“I am a grizzly bear, I live in Grand Teton and surrounding areas. I have had 16 cubs/grand cubs, I enjoy elk liver. Typing with claws is hard.”
Grizzly 399, born in 1996, is one of the most famous bears ever photographed, thanks to more than a decade’s worth of wildlife portraits by veteran Nebraska photographer Thomas D. Mangelsen, 74, who Anderson Cooper profiled this past weekend on CBS’s 60 Minutes. (The profile first aired in May, but it’s entirely possible more people saw it this past weekend, owing to the vagaries of viewer habits, summer TV ratings and the fact that, in May, it would have aired opposite one of the final episodes of Game of Thrones.). Grizzly 399, so named because of her research number, is arguably the most famous grizzly in the world, with her very own social-media presence on Facebook and Twitter. She is followed by more than 40 wildlife photographers; hundreds of thousands of tourists trek each year to the Greater Yellowstone Ecosystem to catch a glimpse of her — “for many people, the sighting-of-a-lifetime,” Mangelsen says — and the other bears. Grizzlies are burdened with the unfortunate Latin scientific name arctos horribilis, unfortunate because, as Grizzly 399’s provenance and demeanour over the years, is neither from the Arctic nor particularly horrible.
Grizzly 399 is a successful mother, too, with 16 cubs and grand-cubs, according to field biologists who’ve followed her through the US presidential administrations now. She has taught her offspring well — including the secret, for example, to living in close proximity with humans without being harmed. Mangelsen has recorded her teaching them to look both ways before crossing a park road. (Collision by car, believe it or not, is a common cause of death among bears, especially in a park as heavily visited as Yellowstone.)
Grizzly 399 is good with social media, too, with her own Facebook page, Instagram account, and a Twitter handle. (Truth is, no one knows quite who is running these accounts, which first appeared in 2015. Although bright by ursine standards, Grizzly 399 is clearly not up to the task of navigating the internet just yet.)
Mangelsen is one of the leading photographers in the nature field.

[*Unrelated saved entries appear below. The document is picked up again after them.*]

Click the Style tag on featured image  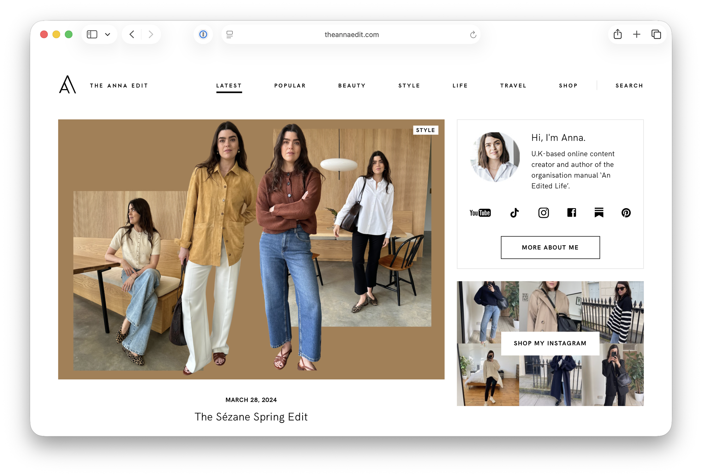(x=425, y=130)
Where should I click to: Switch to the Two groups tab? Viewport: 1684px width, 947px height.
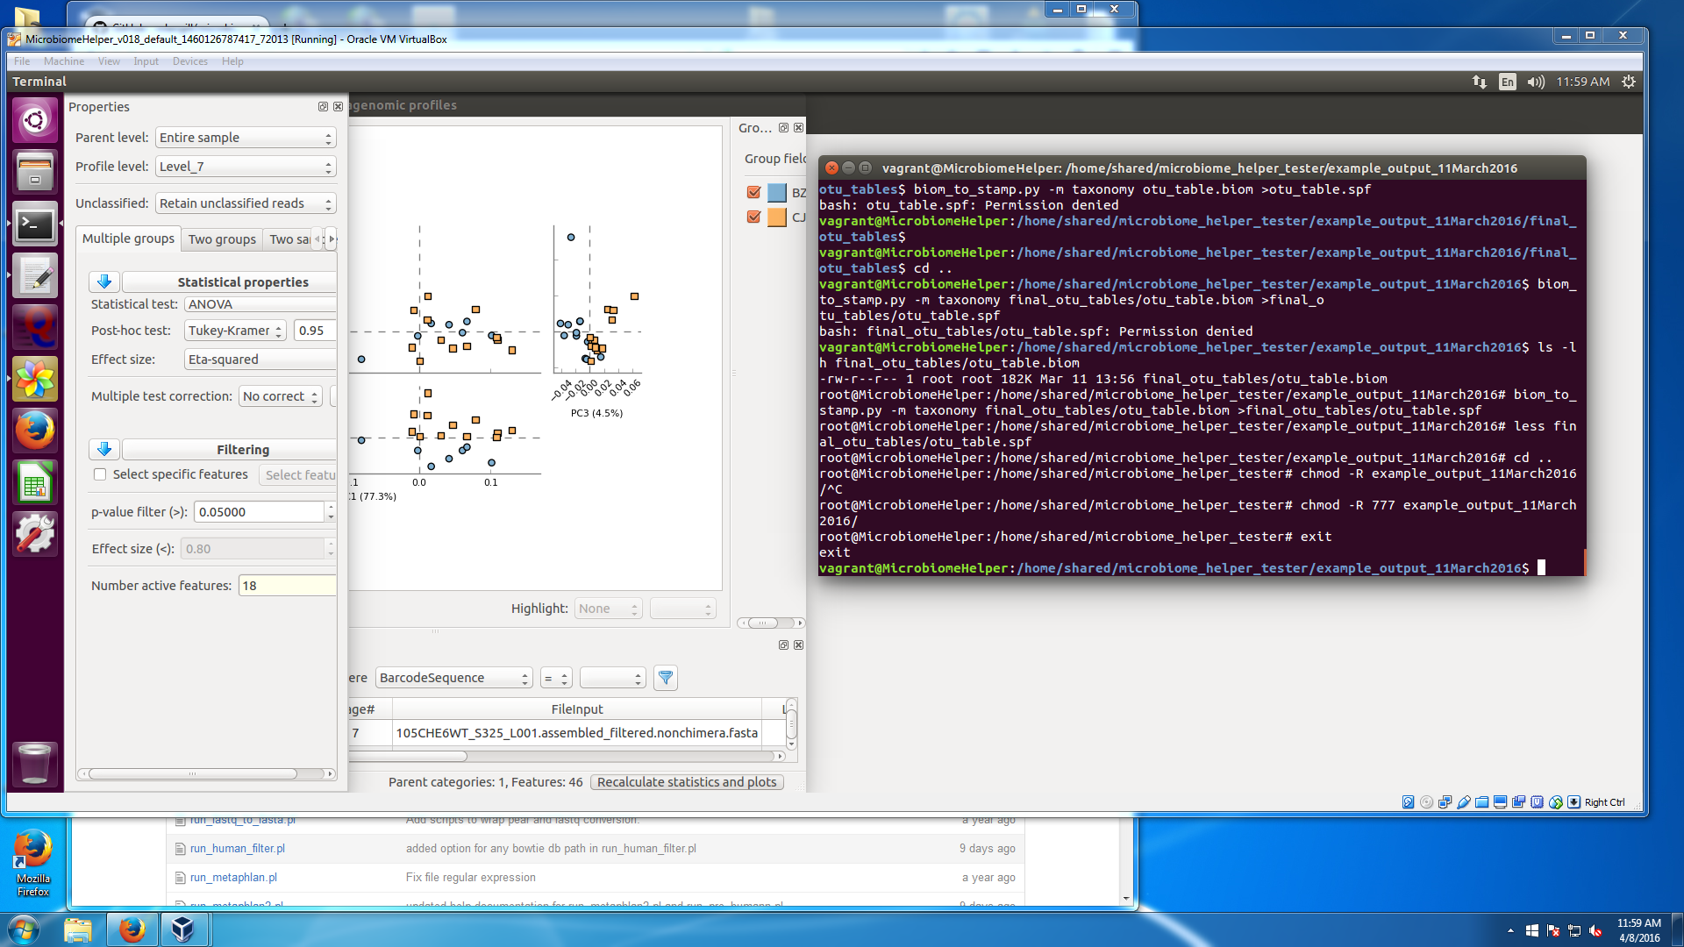(222, 239)
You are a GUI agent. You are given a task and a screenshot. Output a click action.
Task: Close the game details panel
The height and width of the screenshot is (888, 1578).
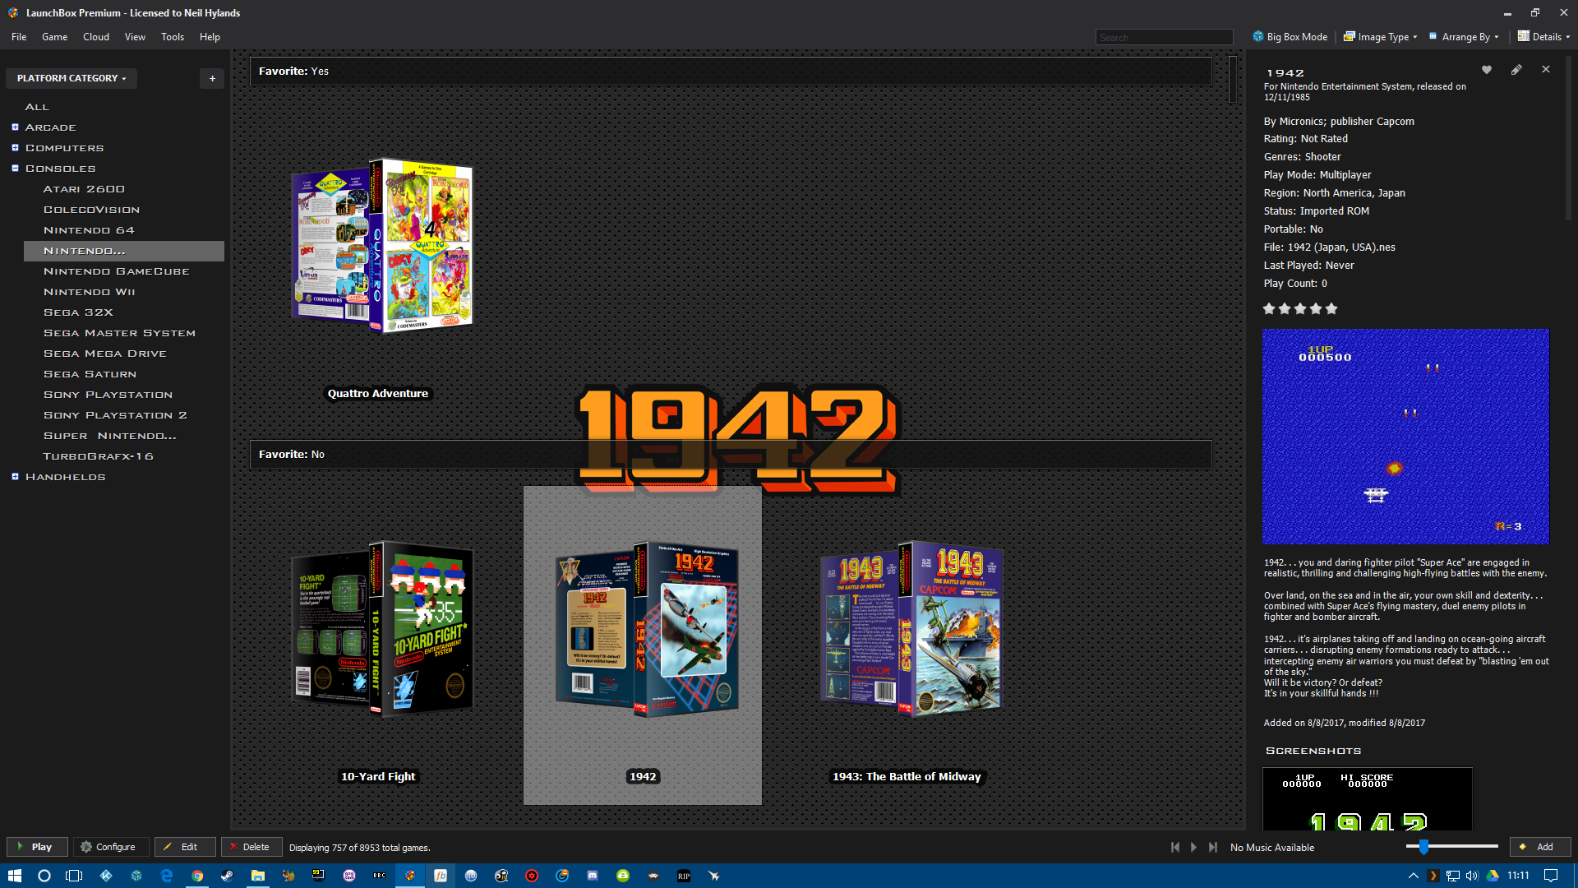1546,70
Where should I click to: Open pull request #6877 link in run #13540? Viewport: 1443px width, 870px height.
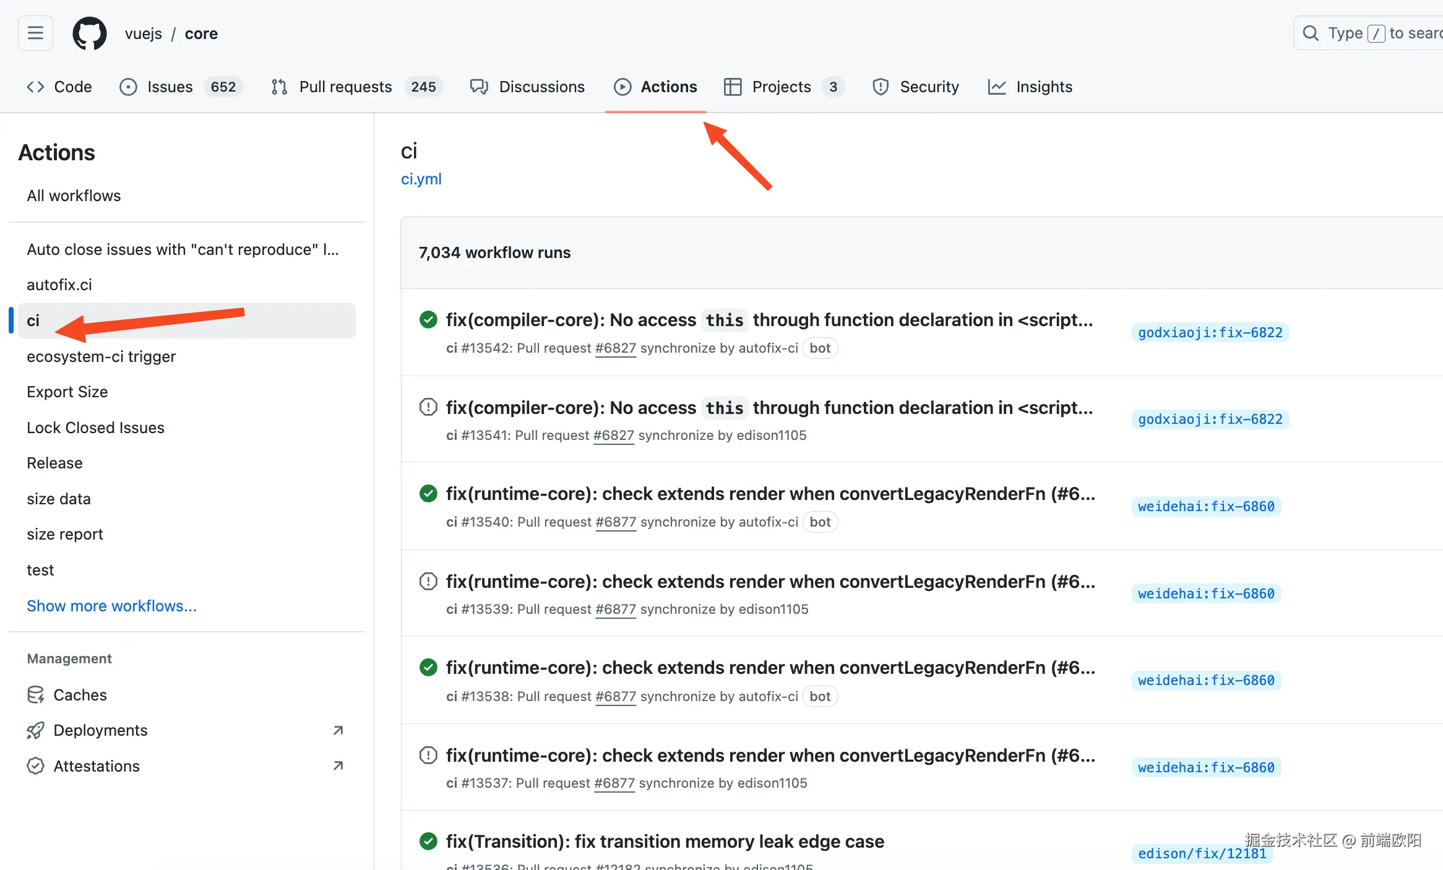(615, 522)
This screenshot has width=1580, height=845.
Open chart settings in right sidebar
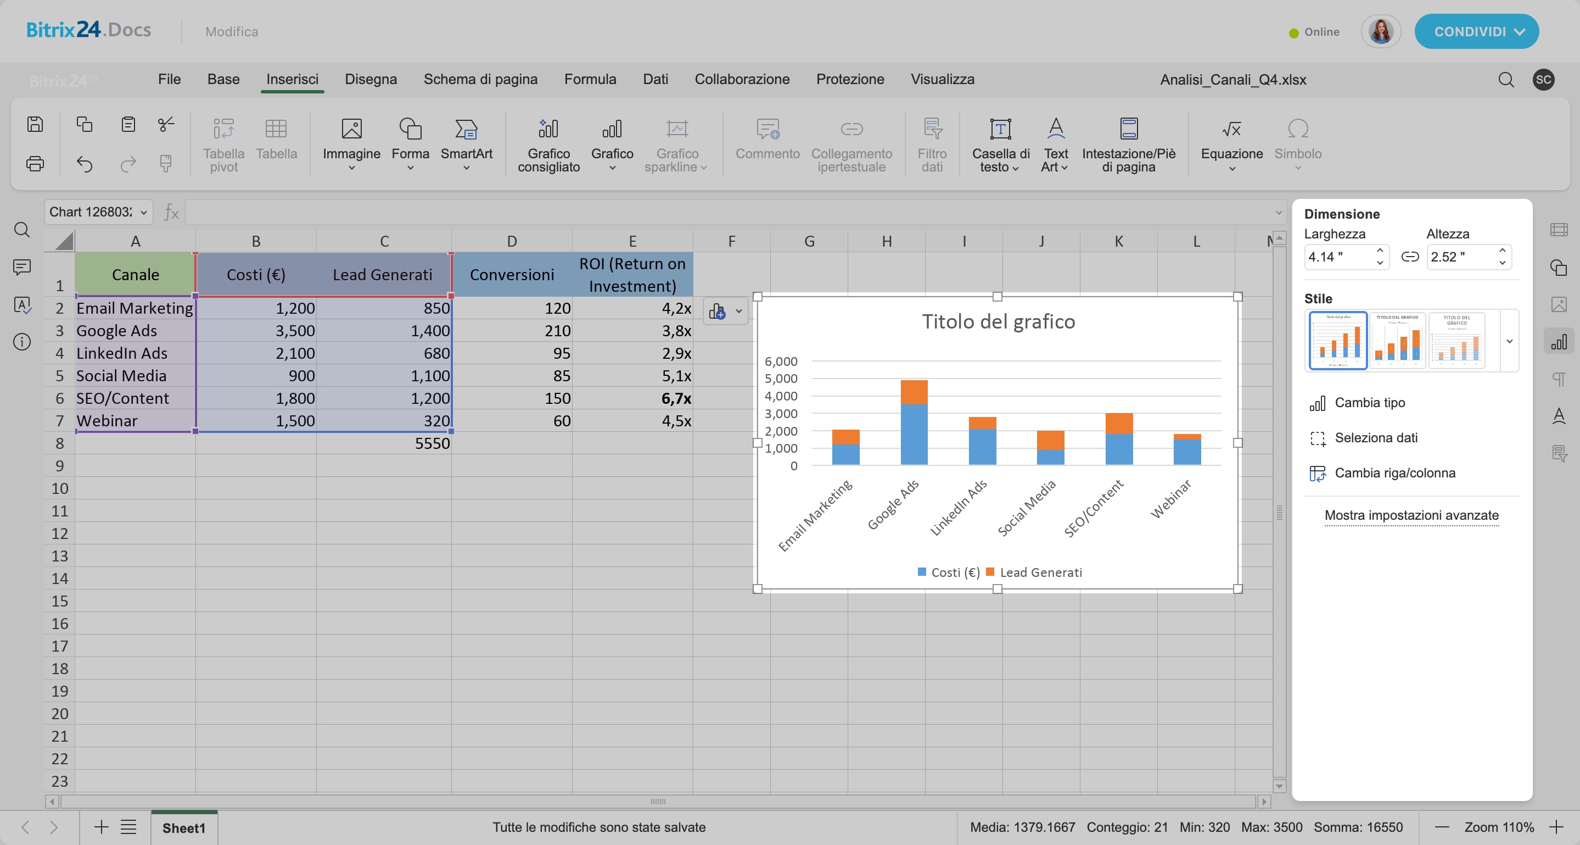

He has lived in Jackson Hole, Wyoming year-round for 40 years now, in close proximity to Yellowstone and the bears that made him famous.
He has been active in the movement to keep the Yellowstone area grizzly bears on the Endangered Species List, which may seem like a no-brainer to you but in this day and age of right-leaning pro-
hunting, anti-conservation climate deniers, is anything but a certainty moving forward. Mangelsen has ventured to all seven continents to photograph a wide panoply of wilderness landscapes and the animals that live in them. His 1988 photograph titled "Catch of the Day,” taken a split second before a fish enters the jaws of a hungry river bear, has been declared “the most famous wildlife photograph in the world,” though to be fair, there’s considerable competition for that accolade.
He has received dozens of accolades throughout the decades but, as he admitted on 60 Minutes, the awards pale in comparison to his career relationship with the 23-year-old grizzly — the muse to his art.
Grizzlies carry special meaning in the American West because they hearken back to America’s wild past, when some 50,000 grizzlies roamed the lower 48 states. Fewer than 2,000 remain today.
Mangelsen’s photos, including — but not limited to — a particularly famous one he labeled “An Icon of Motherhood” are believed to have made 399 the most famous grizzly in the world.
Under the current presidential administration, the pressure is on to life hunting bans throughout Wyoming, Montana and other areas of the Rocky Mountains, including the hunting ban on grizzlies. Mangelsen worries about what will be lost, but he is determined to show the beauty and fragility of what still survives.
“It’s my gift, in a way, that I can give people,” Mangelsen said on 60 Minutes this past weekend — “hopefully to preserve what we have left, to preserve wilderness, to preserve species like grizzly bears, and make them think about it. And make them think that this is what we need to save for our children.”
The segment ended with Anderson Cooper’s narrative coda, “And so he sets out once again, patiently making his way alone, into the wild.”